When I turned sixty-five, I decided to celebrate by making an appointment for my cleaning. I showed up on time and read the
Sports Illustrated
from 2010 until the maître d’ (it’s L.A., don’t ask) escorted me to my examining room. The dentist came in, asked if I’ve been flossing, and, like we all do, I lied. Then he pulled a chunk of lobster meat from between my molars. I’m not sure, but I think he muttered, “Schmuck” as the jazz trio played him off and he left the room.
Then the parade of specialists began.
First it was the cleaning expert—the hygienist. She came in looking like one of the riot police in South Korea. On some people, a large Plexiglas face mask isn’t flattering. You can’t imagine the noise the tool made as she chiseled that stuff off my bottom teeth. I don’t have tartar; I have a coral reef. That’s why dentists’ offices always have fish tanks. You could sculpt Michelangelo’s
David
out of my plaque. Some hygienists use a laser; mine uses jackhammers. I feel like I’m being tortured. If Dick Cheney knew about this, we never would have waterboarded Khalid Sheikh Mohammed, we would have sent him to my dentist.
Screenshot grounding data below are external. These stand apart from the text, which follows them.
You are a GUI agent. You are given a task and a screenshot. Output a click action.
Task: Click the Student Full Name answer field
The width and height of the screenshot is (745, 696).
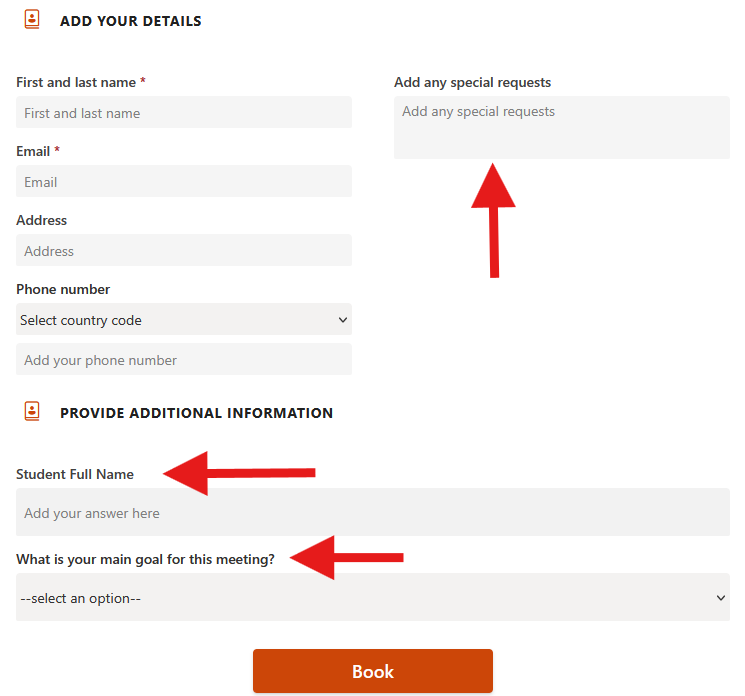point(372,513)

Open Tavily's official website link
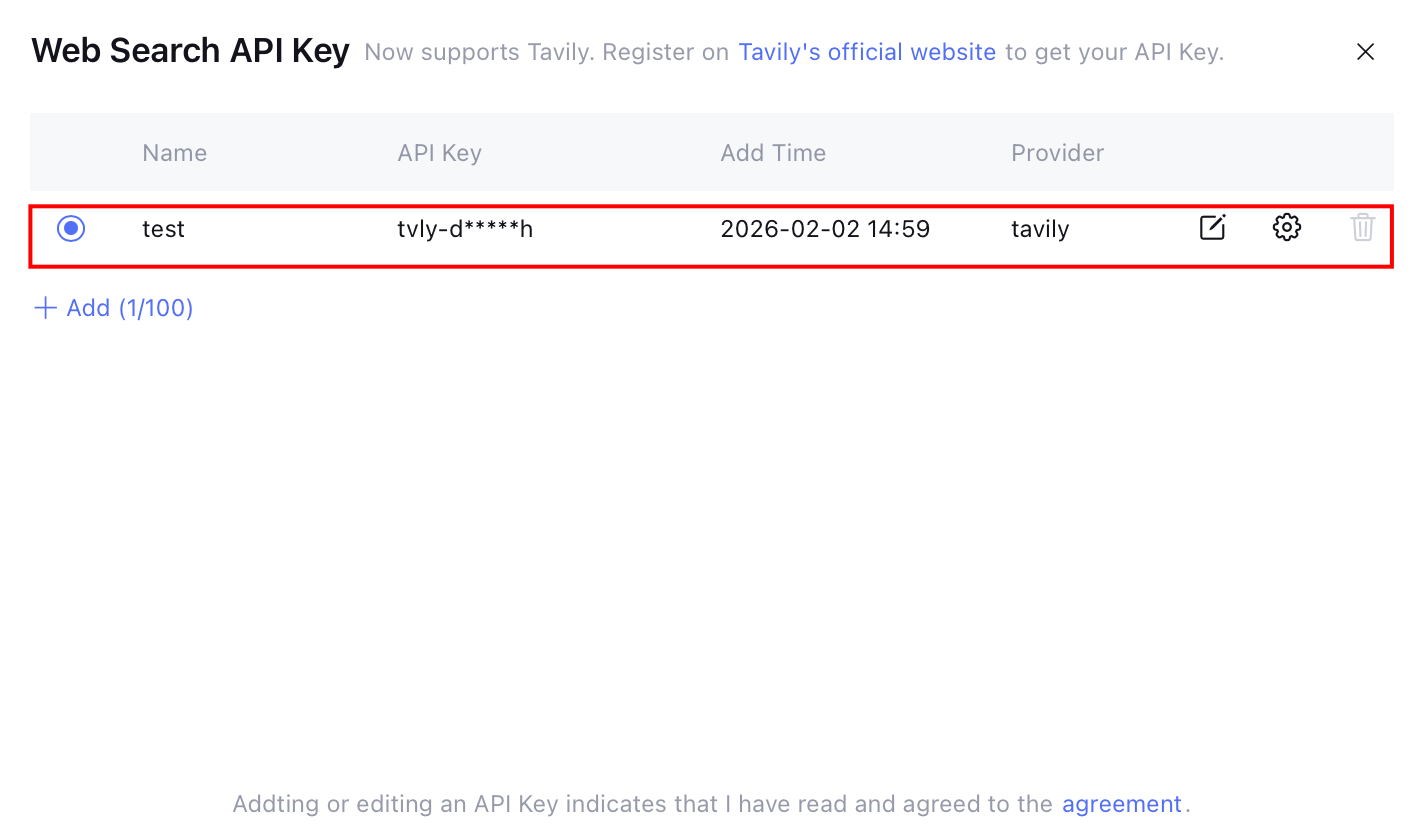point(866,52)
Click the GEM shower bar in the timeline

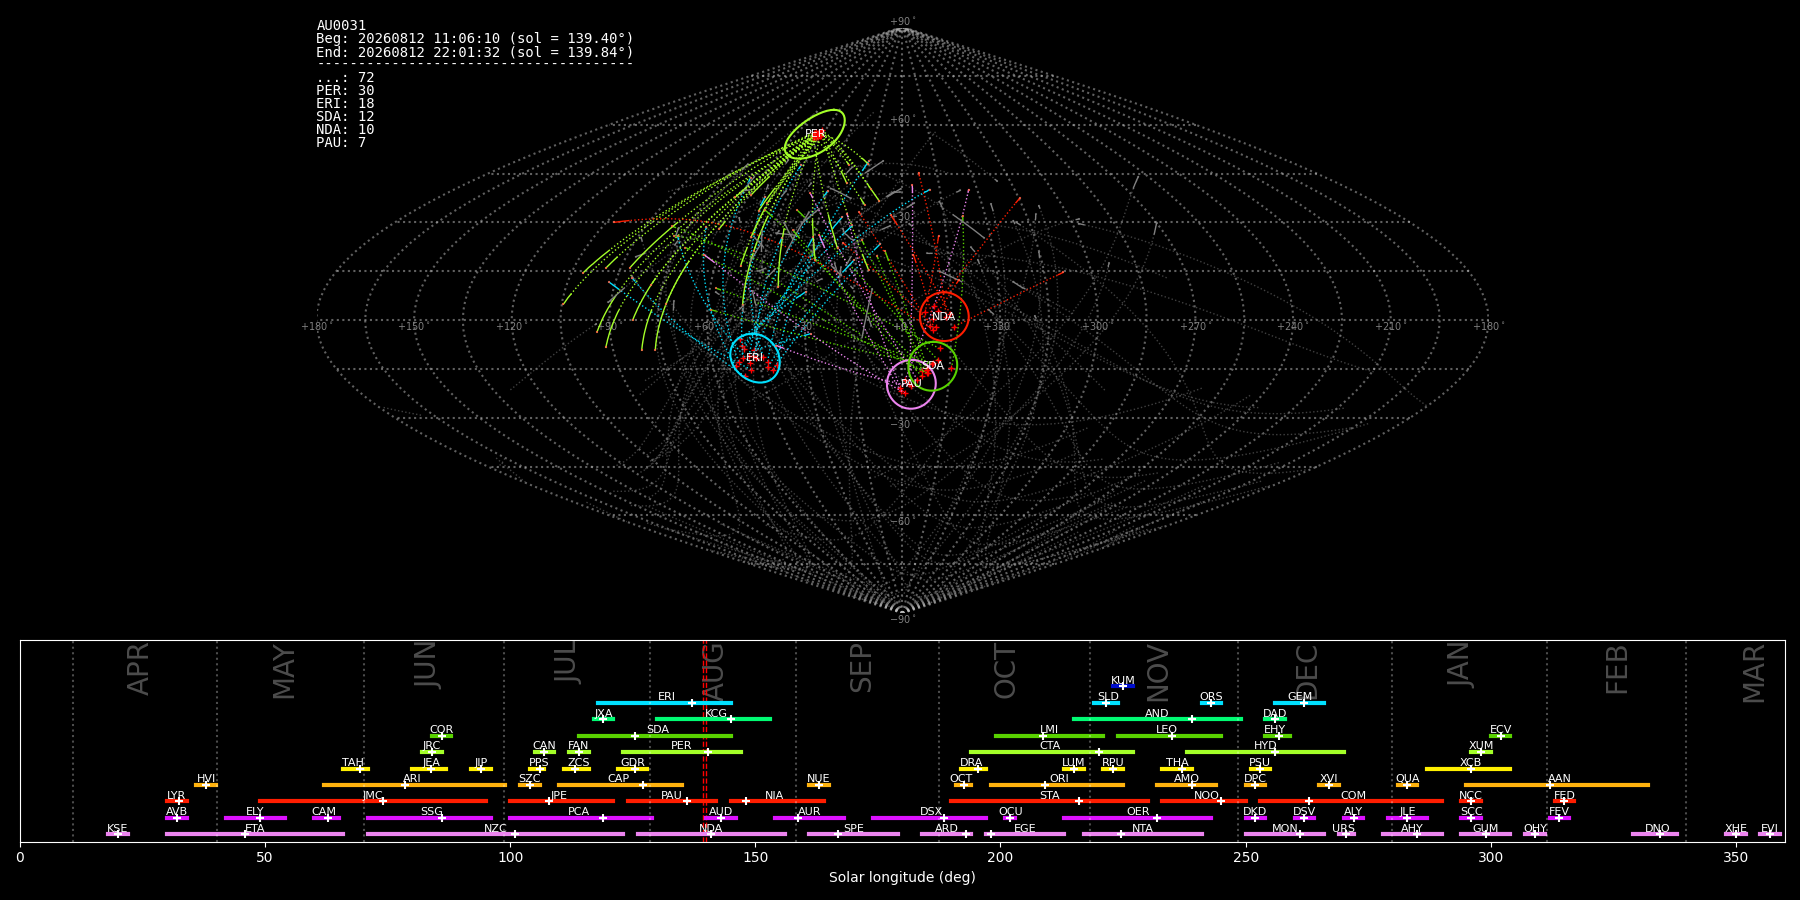pyautogui.click(x=1299, y=703)
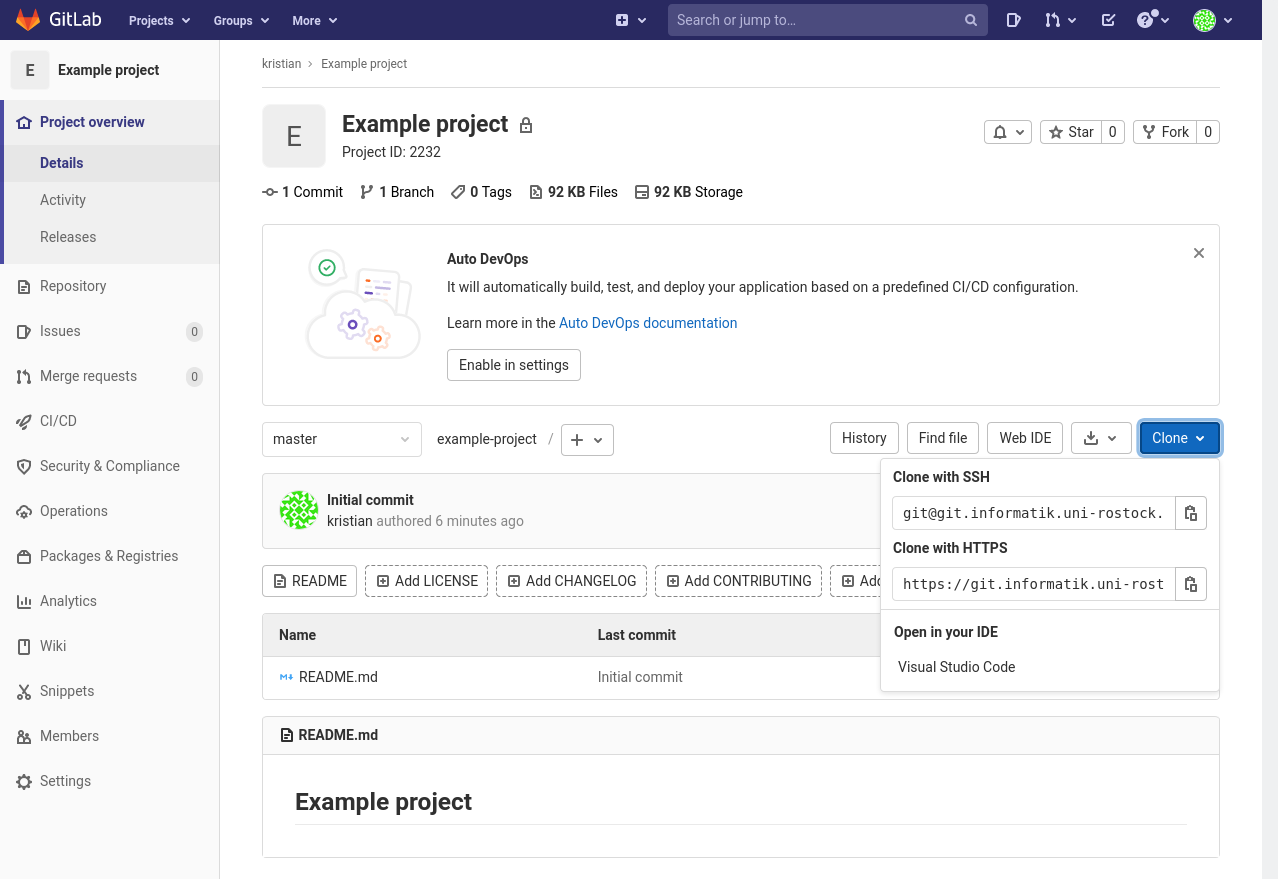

Next came the X-ray technician, because God forbid the hygienist should have to do two things. The technician, Paolo (once again, it’s L.A., don’t ask), put a heavy lead blanket over my goodie basket and sprinted out of the room. That’s comforting. I figure with sixty-plus years of X-rays, my balls have been covered with more lead than a kid’s toy from China.
Then the dentist came back in, after looking at the X-rays, meaning that he would be charging me for a second visit. He said, “Billy, you need a root canal.”
“Now?”
“Oh, I don’t do them—you’ve got to see Dr. Jack Wu for that. He can fit you in, in about three weeks.” As soon as he’d said that I needed the root canal, my tooth started to hurt. Freud would have had a field day.
“Three weeks of this kind of pain?” I asked.
“No, not this kind of pain—tomorrow you’ll have a worse kind of pain,” he assured me. “I’ll give you these pills I got in Mexico. They may constipate you, and if they do, call Dr. Ari Weitzman.”
Great, another referral.
“How about my wisdom teeth?”
“Right now, they’re fine, but if you want them extracted, Dr. Abrams does uppers and Dr. Hunter does the lowers.”
“So what exactly do you do?” I asked.
“Oh, I do fillings and crowns and sit by the pool you paid for.”
I currently have six dental specialists. I’ve had more people in my mouth than a Colombian hooker during a presidential visit. My dentist farms out everything. I’m looking at the pictures on his desk and I say, “Are those your kids?”
He says, “Technically no, I didn’t handle that. I sent my wife to Dr. Feldman.”
But I’m lucky. I go to a very prominent dentist. My dentist is the fifth guy. You know when they say, “Four out of five dentists prefer” whatever it is they prefer? Mine’s the one who doesn’t. When people find out he’s the fifth guy, they go crazy. “He’s the fifth guy? What’s he like? You gotta get me an appointment!”
Once you find a great dentist, never leave them. I know guys who have been divorced three times but have the same dentist. And the main reason I go to my dentist: he gives a great shot. You don’t feel anything.